As regras de experiência, subministradas pela observação do que ordinariamente acontece, revelam que, fatos como as dificuldades de acesso à rede de proteção em municípios de menor porte e a dependência econômica e emocional das vítimas, contribuem para que ainda haja altos índices desta espécie de crimes - e a quantidade de feitos distribuídos à 6.ª Câmara Criminal, em apenas um ano de funcionamento, confirma esta percepção.
A especialização de competência, adotada pelo Tribunal de Justiça não é, portanto, um fim em si: é um meio a serviço da proteção efetiva, da não revitimização e da maximização da dignidade das pessoas que chegam ao Poder Judiciário buscando amparo.
O impacto mais profundo que se almeja, com essa estrutura, todavia, não é medido apenas na celeridade da prestação ou em volume de julgamentos, mas na consolidação de uma jurisprudência especializada, uniforme e sensível às particularidades da violência doméstica e familiar, que dialoga com a doutrina, com as políticas públicas e com as boas práticas institucionais que emergem do cotidiano do sistema de justiça altamente especializado no tema.
É precisamente esse diálogo que esta 36.ª edição da Revista Gralha Azul se propõe a fomentar.
Os eixos temáticos que orientaram a chamada de artigos - a efetividade da Lei Maria da Penha, as medidas protetivas e a tutela jurisdicional, a perspectiva de gênero no sistema de justiça e a articulação da rede de proteção - não esgotam o debate, em absoluto, mas certamente o estruturam, e os artigos reunidos nesta edição ajudam a compreender, com rigor científico, tanto o que já foi construído nestes vinte anos quanto o que se está por edificar.
Ainda que a Lei Maria da Penha sirva como marco de reconhecimento de que a prática de crimes contra as mulheres é um problema estrutural (e não um conflito privado a ser resolvido “entre quatro paredes”), a proteção das mulheres em situação de violência doméstica e familiar é uma tarefa que não se exaure na edição de uma lei, na criação da primeira câmara criminal do Brasil especializada no tema ou na edição de uma revista jurídica de alto nível.

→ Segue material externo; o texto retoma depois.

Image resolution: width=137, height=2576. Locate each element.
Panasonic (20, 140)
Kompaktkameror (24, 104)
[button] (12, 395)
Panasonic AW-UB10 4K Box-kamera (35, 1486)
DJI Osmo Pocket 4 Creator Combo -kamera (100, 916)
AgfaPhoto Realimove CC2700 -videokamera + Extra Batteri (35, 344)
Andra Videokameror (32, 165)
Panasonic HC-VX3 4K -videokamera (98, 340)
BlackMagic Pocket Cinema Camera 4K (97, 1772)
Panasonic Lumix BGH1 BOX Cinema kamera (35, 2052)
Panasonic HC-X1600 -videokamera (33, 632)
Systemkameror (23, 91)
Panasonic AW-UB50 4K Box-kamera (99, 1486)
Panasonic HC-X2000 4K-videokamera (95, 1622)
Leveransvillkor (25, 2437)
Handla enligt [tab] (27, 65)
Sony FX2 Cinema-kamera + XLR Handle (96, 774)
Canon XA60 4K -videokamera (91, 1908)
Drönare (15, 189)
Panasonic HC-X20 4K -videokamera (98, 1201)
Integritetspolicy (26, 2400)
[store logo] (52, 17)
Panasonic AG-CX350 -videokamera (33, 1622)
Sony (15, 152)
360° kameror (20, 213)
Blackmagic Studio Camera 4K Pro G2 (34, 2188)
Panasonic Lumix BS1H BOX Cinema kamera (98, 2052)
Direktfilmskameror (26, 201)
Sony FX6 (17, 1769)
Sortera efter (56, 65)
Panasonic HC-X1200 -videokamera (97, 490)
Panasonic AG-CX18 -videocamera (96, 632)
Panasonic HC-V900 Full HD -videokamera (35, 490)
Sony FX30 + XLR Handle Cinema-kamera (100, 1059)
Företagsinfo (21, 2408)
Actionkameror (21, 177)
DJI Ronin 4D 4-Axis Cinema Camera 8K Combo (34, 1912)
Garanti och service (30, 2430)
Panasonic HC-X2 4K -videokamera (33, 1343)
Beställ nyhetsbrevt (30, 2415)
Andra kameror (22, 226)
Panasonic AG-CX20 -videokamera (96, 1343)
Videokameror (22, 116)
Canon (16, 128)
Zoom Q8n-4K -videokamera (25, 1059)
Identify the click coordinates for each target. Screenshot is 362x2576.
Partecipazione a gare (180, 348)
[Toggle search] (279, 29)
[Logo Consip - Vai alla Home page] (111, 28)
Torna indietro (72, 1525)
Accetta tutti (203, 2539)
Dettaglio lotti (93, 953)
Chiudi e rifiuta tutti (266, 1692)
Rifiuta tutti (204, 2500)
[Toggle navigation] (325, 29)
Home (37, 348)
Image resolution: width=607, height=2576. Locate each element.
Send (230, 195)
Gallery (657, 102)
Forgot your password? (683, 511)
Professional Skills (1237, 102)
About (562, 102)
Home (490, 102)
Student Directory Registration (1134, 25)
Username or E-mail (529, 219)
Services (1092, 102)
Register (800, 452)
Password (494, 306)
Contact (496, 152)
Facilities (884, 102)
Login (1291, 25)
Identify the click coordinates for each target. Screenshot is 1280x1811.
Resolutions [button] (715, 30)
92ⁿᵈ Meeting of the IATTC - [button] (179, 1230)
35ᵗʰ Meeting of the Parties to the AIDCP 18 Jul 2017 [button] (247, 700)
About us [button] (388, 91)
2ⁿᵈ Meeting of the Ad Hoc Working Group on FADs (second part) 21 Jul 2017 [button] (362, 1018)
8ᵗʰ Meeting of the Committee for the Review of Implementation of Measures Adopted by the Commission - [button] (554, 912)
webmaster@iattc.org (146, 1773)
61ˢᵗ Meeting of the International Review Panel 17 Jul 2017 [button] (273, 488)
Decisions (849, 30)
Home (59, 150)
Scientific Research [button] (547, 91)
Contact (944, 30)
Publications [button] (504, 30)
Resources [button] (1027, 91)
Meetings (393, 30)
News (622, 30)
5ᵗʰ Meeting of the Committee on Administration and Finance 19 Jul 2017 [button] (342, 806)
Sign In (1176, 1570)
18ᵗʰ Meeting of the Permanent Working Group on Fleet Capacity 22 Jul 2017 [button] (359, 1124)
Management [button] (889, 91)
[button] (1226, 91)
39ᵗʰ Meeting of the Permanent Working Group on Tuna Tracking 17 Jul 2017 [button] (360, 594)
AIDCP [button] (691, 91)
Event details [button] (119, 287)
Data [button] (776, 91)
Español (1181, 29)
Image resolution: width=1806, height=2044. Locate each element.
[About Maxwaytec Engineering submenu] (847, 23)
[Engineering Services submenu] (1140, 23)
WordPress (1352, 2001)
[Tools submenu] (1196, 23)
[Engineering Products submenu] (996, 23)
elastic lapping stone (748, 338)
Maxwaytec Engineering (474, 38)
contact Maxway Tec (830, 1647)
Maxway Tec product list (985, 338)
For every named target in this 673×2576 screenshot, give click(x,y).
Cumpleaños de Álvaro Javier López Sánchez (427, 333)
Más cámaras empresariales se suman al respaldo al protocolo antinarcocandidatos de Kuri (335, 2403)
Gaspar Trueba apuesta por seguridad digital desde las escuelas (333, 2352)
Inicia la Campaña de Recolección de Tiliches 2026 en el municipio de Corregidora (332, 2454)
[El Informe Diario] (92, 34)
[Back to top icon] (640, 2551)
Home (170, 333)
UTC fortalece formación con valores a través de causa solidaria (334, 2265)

Estes todos são elementos que, sim, contribuem grandemente para avançar o combate a este gênero de crimes, mas a construção de uma solução permanente parece exigir uma postura contínua de cooperação interinstitucional, para que mulheres jamais sejam vítimas e sequer precisem recorrer ao sistema de justiça para viverem com dignidade.
Desejo, portanto, boas leituras, boas reflexões e, acima disso, que estas páginas inspirem o compromisso de transformar ideias em ações que reverberem na vida cotidiana das mulheres, assegurando que tenham mais respeito, dignidade e liberdade.